### [练习题目]
把下面清单里的“dropdown”替换成“menu”，其余内容一字不改，重新写出全部各行。答案中略去图片。

═══ 所给条目 ═══

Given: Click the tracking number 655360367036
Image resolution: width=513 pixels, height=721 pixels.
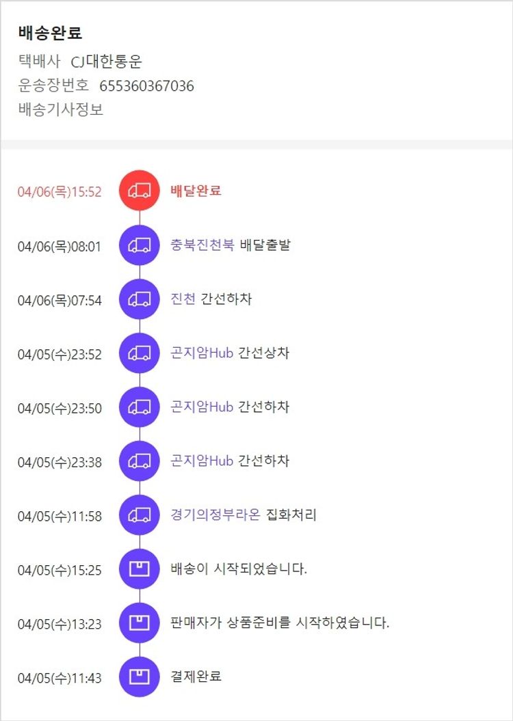Looking at the screenshot, I should tap(146, 86).
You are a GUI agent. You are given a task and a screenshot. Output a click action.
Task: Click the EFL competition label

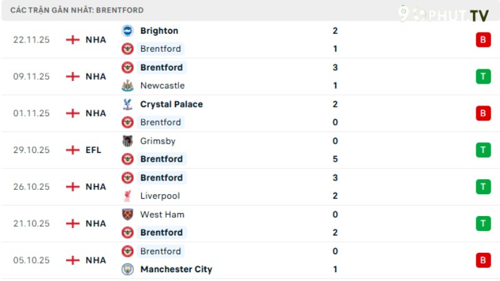click(94, 150)
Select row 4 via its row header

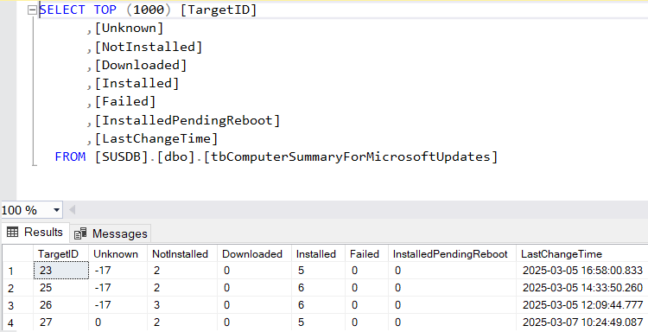pos(18,322)
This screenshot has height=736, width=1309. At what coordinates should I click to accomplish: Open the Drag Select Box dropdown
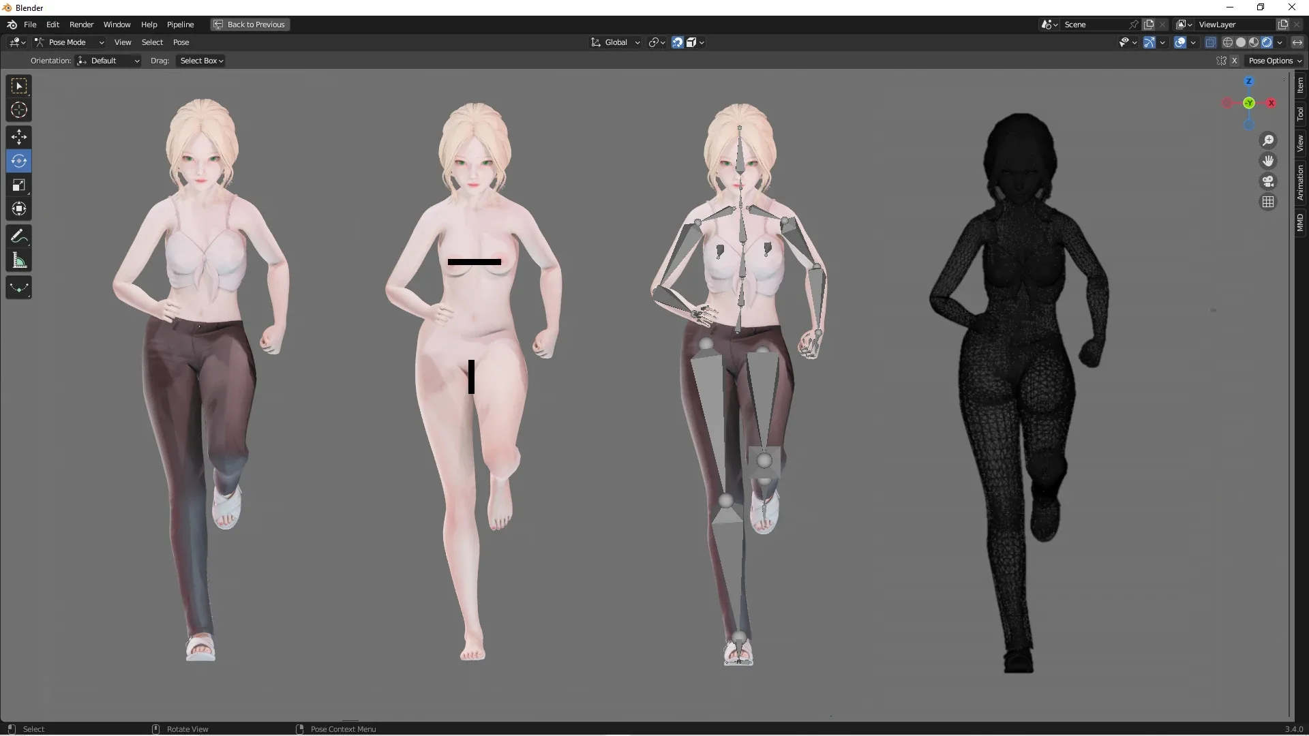pyautogui.click(x=200, y=61)
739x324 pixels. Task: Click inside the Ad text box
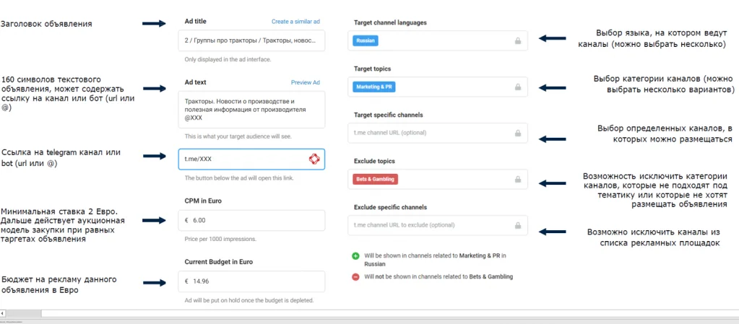250,110
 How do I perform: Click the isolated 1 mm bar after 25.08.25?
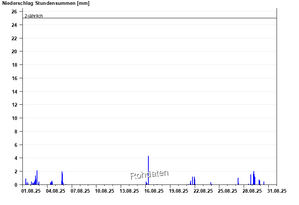click(x=238, y=181)
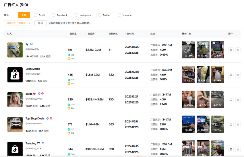This screenshot has height=157, width=244.
Task: Play Ty's ad video with 3.1M views
Action: click(217, 50)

═══

### [参考答案]
Given: Click the tracking number 655360367036
Image resolution: width=513 pixels, height=721 pixels.
Looking at the screenshot, I should tap(146, 86).
You are a GUI agent. You are given a task and a screenshot. Output a click action.
Task: Click the EFL competition label

click(94, 150)
Select row 4 via its row header

pos(18,322)
This screenshot has height=736, width=1309. At what coordinates should I click to accomplish: Open the Drag Select Box menu
pyautogui.click(x=200, y=61)
739x324 pixels. Task: Click inside the Ad text box
250,110
 How do I perform: Click the isolated 1 mm bar after 25.08.25?
click(x=238, y=181)
This screenshot has height=157, width=244.
Task: Play Ty's ad video with 3.1M views
Action: click(217, 50)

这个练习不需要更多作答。